# Text

PnetCDF-python
Overview
PnetCDF-python is a Python interface to PnetCDF, a high-performance parallel I/O library for accessing netCDF files. This integration with Python allows for easy manipulation, analysis, and visualization of netCDF data using the rich ecosystem of Python's scientific computing libraries, making it a valuable tool for python-based applications that require high-performance access to netCDF files.

# What this exercise asks
1/ According to the PnetCDF-python overview above, what kind of library is PnetCDF?
2/ Summarize the PnetCDF-python overview above in two sentences.
3/ How would you render this sentence from the PnetCDF-python overview in Spanish: "PnetCDF-python is a Python interface to PnetCDF, a high-performance parallel I/O library for accessing netCDF files."

# Dataset content
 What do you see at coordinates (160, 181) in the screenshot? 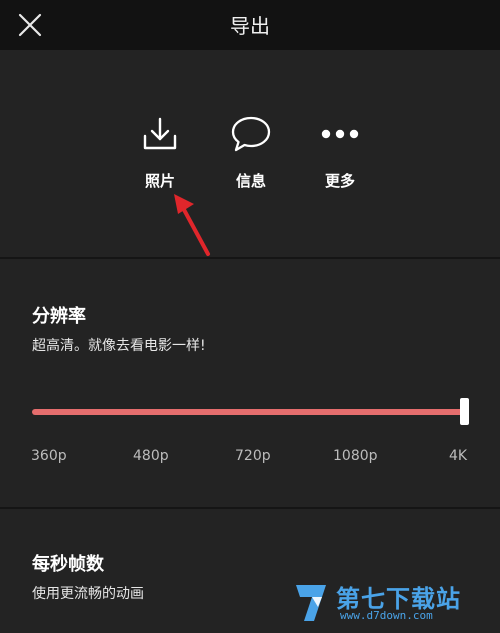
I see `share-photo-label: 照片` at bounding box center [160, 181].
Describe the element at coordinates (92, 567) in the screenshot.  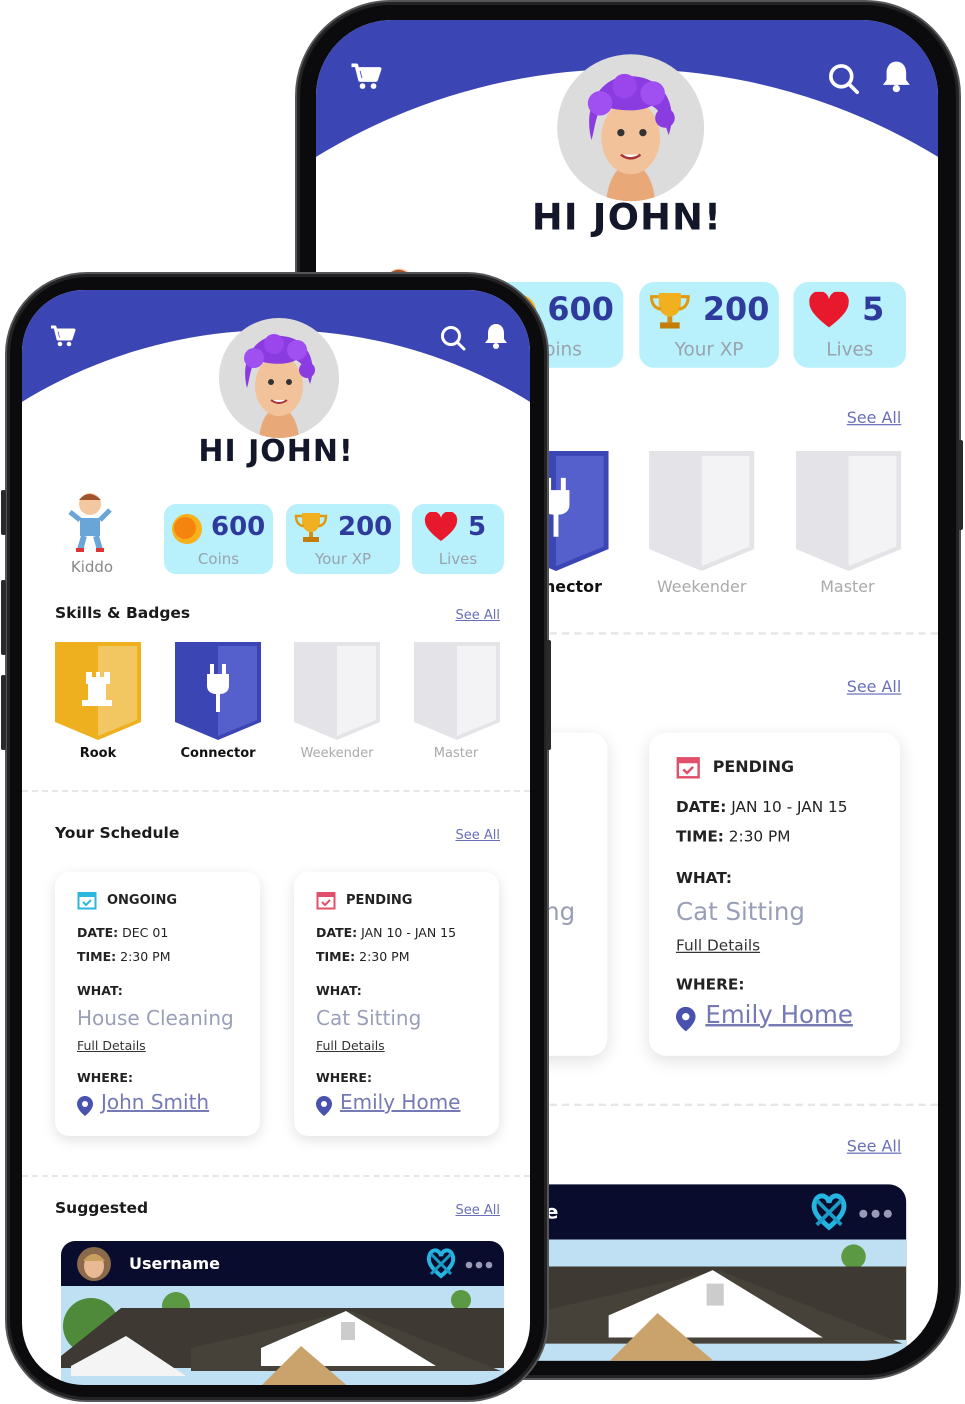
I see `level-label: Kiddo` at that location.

---

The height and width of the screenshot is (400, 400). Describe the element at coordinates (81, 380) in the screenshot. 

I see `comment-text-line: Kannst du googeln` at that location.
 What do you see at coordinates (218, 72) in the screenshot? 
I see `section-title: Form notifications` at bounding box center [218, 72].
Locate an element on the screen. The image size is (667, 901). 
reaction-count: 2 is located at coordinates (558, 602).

# Answers to the exercises
1/ A high-performance parallel I/O library for accessing netCDF files.

2/ PnetCDF-python is a Python interface to PnetCDF, a high-performance parallel I/O library for accessing netCDF files. It allows netCDF data to be manipulated, analyzed, and visualized easily with Python's scientific computing libraries, which makes it valuable for Python-based applications that need high-performance access to netCDF files.

3/ PnetCDF-python es una interfaz de Python para PnetCDF, una biblioteca de E/S paralela de alto rendimiento para acceder a archivos netCDF.